Para o autarca maiorquense “a base fundamental deste projecto, é ter uma forma de fazer chegar o produto ao cliente final”. O mesmo espera que este “venha a perdurar”.
Rui Ferreira expressou orgulho no arroz-doce de Maiorca e advogou que “se não promovermos o que é nosso, o que temos de mais diferente, de mais característico, perdemos oportunidades”.
O presidente da Junta agradeceu ao Município da Figueira da Foz o trabalho que tem vindo a desenvolver na promoção do arroz carolino da Figueira da Foz.
Já o presidente da Câmara Municipal lembrou que no início do mandato referiu que achava que “a Figueira não tem noção, de facto, da excelência do arroz-doce que tem”, talvez por “estarem habituados”, mas referiu que quem não tem habitual contacto com o mesmo “fica estupefacto”, motivo pelo qual a autarquia entendeu fazer um concurso de arroz-doce e também o promoveu, a par do sal, na Bolsa do Turismo de Lisboa deste ano.
O autarca considerou o local escolhido para a implantação do espaço «Mayorca» “bonito, inspirador, central” e sublinhou a falta de noção dos figueirenses, em geral, da importância que o concelho da Figueira tem na produção do arroz carolino.
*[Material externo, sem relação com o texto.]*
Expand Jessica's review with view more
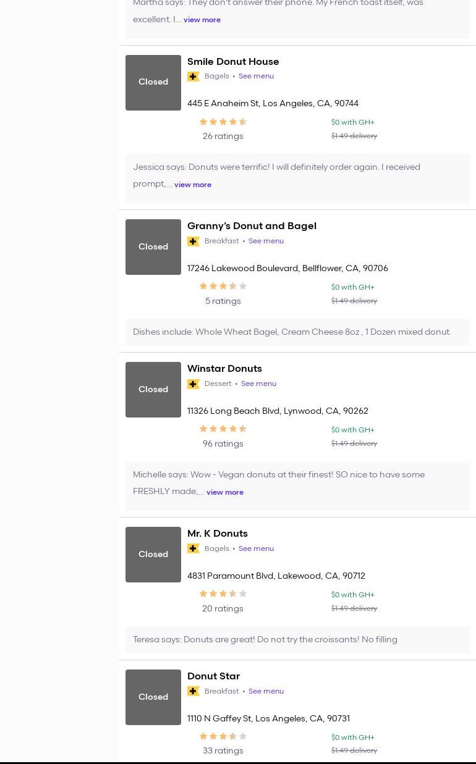The image size is (476, 764). point(192,185)
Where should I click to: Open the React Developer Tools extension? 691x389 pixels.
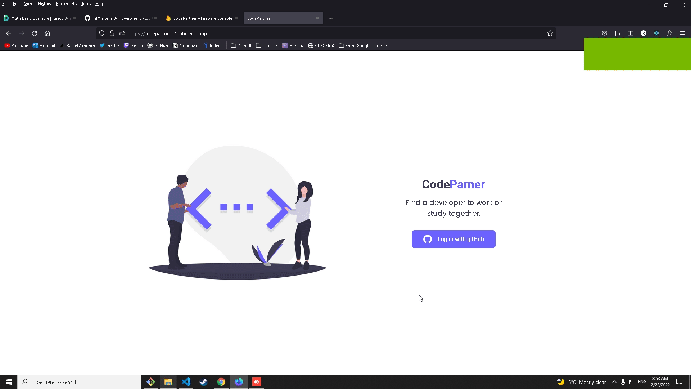pyautogui.click(x=656, y=33)
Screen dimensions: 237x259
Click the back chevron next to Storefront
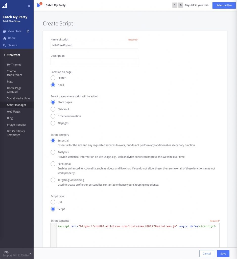click(4, 55)
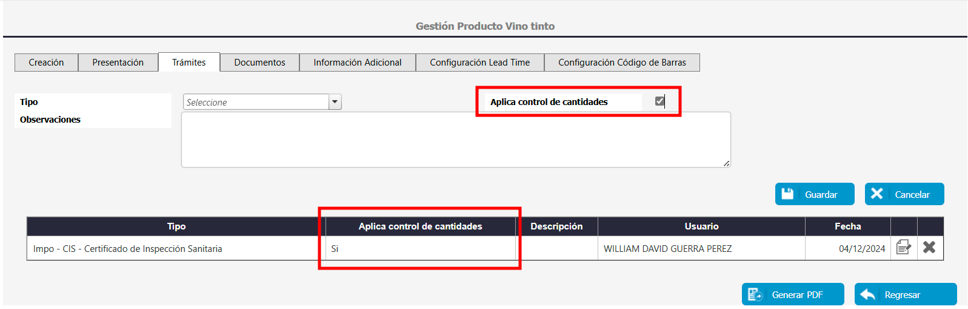The height and width of the screenshot is (309, 968).
Task: Go to the Documentos tab
Action: tap(259, 63)
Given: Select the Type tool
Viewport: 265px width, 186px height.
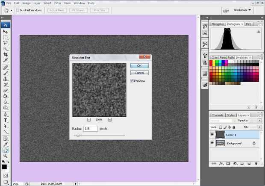Looking at the screenshot, I should click(6, 121).
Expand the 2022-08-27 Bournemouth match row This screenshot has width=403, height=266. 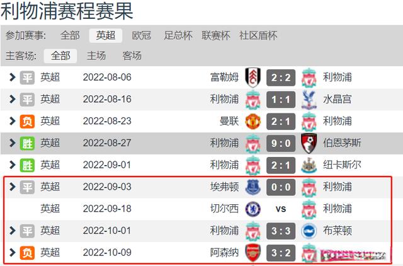coord(12,143)
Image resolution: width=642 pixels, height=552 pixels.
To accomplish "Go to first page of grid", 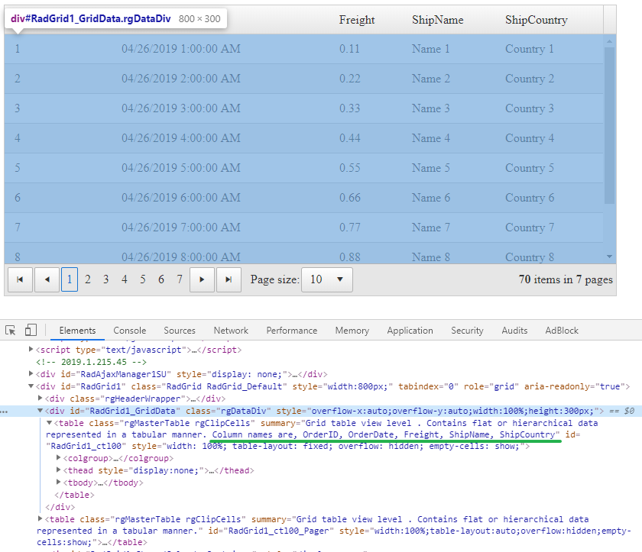I will [19, 280].
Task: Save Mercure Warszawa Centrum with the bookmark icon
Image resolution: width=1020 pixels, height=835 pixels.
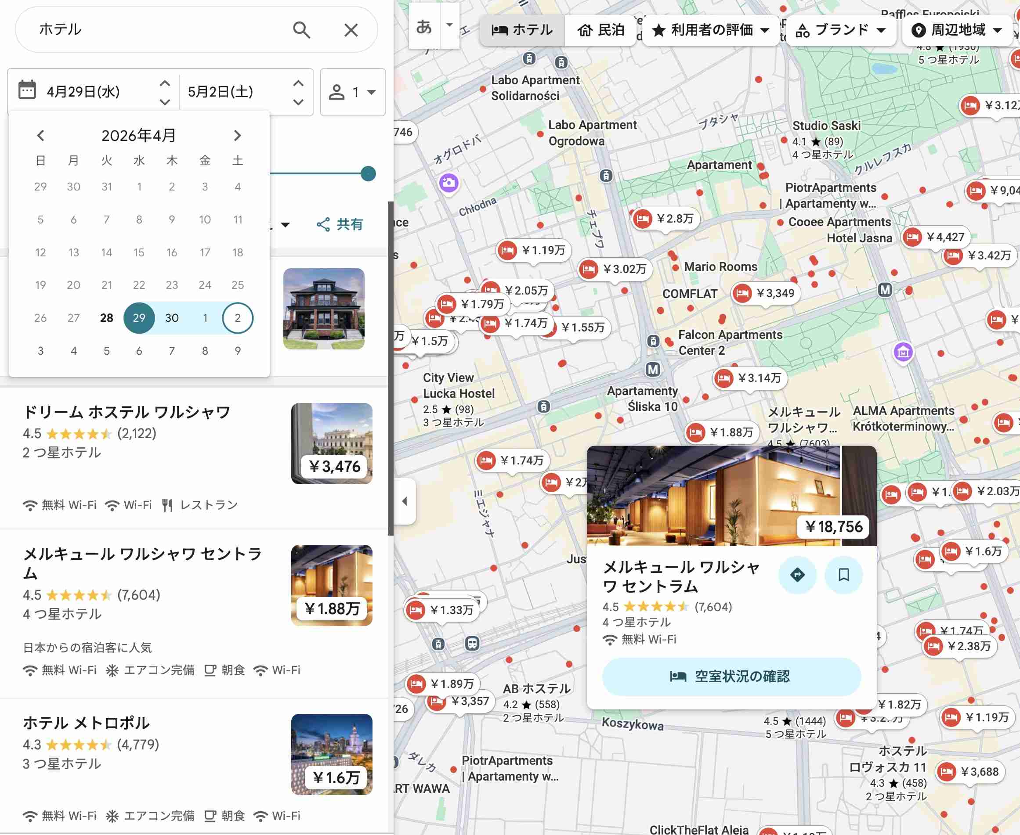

Pedro Santana Lopes lembrou que cerca de dois terços da produção de arroz carolino do Baixo Mondego tem a sua origem no concelho e que “isso é uma força grande, uma força pela qual temos que puxar, continuar a promoção”, que foi iniciada recentemente, mas que que tem de fazer “parte da identidade do nosso concelho”.